Akhirnya sampai di sebuah perempatan, bukan permpatan yang istimewa. Kuhela nafas yang mulai ranum. Lama kutatap warna merah menyala dari lampu pengatur lalu lintas, beralih menyapu keadaan jalan di sekitar dengan kedua mata. Tiba-tiba berhenti, memperjelas, terus memfokuskan pada sebait tubuh. Kemudian naik ke wajah. Siapa dia? Itu? Itu kau Rani?! Ingatanku langsung berdentam, tertarik ke belakang, jauh. Kaukah itu? Benarkah? Mengapa?! Apa yang terjadi dengan istanamu? Dengan manikam-manikam dan batu mulia yang kau miliki dulu? Dengan sekeranjang pujian yang kau bawa? Tak mungkin, jelaga itu tak mungkin bisa menghapus paras cantikmu, lusuhan itupun tak bisa menutupi lekuk indahmu. Aku mengerjap cepat, mengirimkan perintah.
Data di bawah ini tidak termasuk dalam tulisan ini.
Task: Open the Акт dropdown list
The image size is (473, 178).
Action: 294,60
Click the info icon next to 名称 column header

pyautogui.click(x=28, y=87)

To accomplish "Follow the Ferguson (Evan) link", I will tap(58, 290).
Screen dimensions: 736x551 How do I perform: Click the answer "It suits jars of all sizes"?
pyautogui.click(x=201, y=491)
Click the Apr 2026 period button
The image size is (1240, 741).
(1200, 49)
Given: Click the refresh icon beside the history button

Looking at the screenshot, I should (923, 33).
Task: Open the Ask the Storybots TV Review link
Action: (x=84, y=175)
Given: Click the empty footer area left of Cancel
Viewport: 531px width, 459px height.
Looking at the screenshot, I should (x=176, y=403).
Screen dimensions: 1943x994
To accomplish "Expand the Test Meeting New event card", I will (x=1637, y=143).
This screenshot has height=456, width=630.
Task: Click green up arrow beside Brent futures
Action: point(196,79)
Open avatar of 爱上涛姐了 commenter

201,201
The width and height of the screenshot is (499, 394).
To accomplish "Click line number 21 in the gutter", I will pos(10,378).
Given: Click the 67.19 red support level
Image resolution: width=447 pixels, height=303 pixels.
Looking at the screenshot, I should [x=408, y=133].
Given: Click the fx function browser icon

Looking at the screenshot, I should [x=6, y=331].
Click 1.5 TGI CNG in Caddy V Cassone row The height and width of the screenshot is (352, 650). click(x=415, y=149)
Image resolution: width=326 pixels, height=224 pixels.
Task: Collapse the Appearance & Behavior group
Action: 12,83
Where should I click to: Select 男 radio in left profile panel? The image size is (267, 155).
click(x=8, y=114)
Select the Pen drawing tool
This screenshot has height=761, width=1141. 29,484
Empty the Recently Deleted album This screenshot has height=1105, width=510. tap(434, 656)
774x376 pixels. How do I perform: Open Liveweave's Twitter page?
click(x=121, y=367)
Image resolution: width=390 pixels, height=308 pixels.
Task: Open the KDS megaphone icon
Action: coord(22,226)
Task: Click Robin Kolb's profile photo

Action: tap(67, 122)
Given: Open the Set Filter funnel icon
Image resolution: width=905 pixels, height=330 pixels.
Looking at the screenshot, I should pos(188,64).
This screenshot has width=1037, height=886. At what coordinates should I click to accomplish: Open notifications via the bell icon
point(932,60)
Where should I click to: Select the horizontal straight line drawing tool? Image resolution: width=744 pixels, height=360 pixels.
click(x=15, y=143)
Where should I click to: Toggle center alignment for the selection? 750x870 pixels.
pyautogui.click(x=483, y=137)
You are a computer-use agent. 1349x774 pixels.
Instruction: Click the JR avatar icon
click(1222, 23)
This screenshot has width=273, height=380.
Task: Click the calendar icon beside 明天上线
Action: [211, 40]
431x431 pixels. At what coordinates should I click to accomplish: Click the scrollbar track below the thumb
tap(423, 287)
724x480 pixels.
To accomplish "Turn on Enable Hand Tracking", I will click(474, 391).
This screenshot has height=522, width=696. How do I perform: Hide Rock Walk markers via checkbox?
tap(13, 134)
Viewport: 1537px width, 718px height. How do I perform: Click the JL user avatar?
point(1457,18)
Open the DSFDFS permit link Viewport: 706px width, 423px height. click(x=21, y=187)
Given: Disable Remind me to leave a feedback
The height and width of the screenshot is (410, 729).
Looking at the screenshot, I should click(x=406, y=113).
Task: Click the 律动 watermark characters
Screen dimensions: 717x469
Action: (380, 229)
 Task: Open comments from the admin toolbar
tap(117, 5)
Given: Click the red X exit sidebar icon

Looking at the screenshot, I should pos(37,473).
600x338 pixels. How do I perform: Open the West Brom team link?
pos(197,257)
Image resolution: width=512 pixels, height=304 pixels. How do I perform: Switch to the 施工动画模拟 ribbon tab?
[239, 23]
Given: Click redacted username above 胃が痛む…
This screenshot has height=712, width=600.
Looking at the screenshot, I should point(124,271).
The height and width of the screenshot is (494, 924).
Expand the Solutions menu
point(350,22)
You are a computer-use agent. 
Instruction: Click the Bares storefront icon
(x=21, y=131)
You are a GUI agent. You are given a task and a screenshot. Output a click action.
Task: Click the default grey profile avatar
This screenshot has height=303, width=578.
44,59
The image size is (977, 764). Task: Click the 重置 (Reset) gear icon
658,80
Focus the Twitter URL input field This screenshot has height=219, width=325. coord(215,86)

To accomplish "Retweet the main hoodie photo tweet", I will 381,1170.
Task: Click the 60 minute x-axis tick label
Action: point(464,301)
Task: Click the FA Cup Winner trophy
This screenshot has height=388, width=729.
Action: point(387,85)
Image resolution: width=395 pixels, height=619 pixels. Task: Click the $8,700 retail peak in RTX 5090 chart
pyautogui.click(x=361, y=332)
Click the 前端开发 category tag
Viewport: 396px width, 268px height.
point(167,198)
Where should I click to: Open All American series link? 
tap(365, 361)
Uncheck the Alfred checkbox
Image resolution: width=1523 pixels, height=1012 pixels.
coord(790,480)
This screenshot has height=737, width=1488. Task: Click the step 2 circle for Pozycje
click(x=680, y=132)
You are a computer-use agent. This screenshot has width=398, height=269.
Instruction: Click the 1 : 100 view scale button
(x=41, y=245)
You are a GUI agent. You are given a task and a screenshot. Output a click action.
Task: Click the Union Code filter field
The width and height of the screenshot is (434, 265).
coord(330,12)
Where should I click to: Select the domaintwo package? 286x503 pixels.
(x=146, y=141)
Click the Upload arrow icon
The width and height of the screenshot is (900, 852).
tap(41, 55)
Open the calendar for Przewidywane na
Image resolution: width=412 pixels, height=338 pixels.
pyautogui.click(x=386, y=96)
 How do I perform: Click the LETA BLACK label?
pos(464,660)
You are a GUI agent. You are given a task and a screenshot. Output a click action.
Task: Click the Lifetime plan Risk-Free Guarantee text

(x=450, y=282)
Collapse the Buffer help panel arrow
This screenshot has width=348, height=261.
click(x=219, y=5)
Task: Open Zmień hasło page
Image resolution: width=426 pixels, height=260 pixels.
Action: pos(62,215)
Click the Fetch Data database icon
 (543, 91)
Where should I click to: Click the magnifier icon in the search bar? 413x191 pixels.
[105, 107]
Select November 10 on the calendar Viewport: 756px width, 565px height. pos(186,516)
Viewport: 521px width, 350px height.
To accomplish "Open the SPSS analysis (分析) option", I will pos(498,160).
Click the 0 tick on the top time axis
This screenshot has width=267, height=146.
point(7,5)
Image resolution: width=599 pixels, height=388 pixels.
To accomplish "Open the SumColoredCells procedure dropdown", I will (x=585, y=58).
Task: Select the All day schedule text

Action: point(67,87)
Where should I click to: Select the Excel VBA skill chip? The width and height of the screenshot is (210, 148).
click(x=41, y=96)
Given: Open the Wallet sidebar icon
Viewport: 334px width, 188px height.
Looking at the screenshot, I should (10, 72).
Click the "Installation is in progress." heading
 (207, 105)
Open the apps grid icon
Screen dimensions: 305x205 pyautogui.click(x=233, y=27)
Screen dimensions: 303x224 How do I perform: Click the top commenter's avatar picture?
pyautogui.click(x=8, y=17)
"Rani...?!" suaraku mencoba memecah irama hujan dan desingan suara pagi, seraya kubuka kaca mobil. Tak ada tolehan, malah kudengar suara bel mobil yang merefleksikan makian para pengendaranya. Ku ulangi lagi.
"Rani.....!!!" kutingkatkan getaran pita suaraku, dengan hasil kicau tentu lebih tinggi. Masih bergeming. Hingga lampu beranjak hijau. Dia baru menoleh, menatapku. Hanya seper sekian menit, karena aku harus mengantar buah hati, sedang jam sudah berteriak-teriak mengancamku dengan istilah terlambat. Tapi aku yakin, sedetik yang lalu matamu telah bertemu mataku setelah sekian lama. Lalu harapku, engkau masih disitu ketika aku kembali nanti.
§§§
Perempatan itu masih sama seperti setengah putaran jam silam, namun lebih ramai, ada orang berseragam coklat dengan topi berlambang aparat, ada mobil dengan tanda salib merah di tubuh sampingnya, ada sekerumunan manusia, namun hujan tak berhenti. Kusebar pandangan, tak kutemukan kau lagi Rani. Akhirnya kumatikan mesin, kumekarkan payung dan turun dari mobil. Kuhirup angin ini, berharap dia dapat memberitahu dimana kau. Namun suara berbisik lain, tentang adanya tabrak lari, tentang adanya korban yang mati, tentang adanya kebodohan yang masih tertinggal di hati. Kunyalakan jejak, bergegas mendekati kerumunan itu. Mereka diam, namun banyak mata yang berbicara lantang, berbincang dengan seonggok apa yang di pandangnya di bawah. Rasa ingin tahuku membesar, kusibak perlahan kerumunan hingga mataku ikut berbicara dengan apa yang ingin kutahu. Aku tersentak, pesan sekali lagi terkirim dengan ke otak dengan cepat, lalu menuju ke kelenjar air mata, jelas ini memperbanyak dan akibatnya mataku berair.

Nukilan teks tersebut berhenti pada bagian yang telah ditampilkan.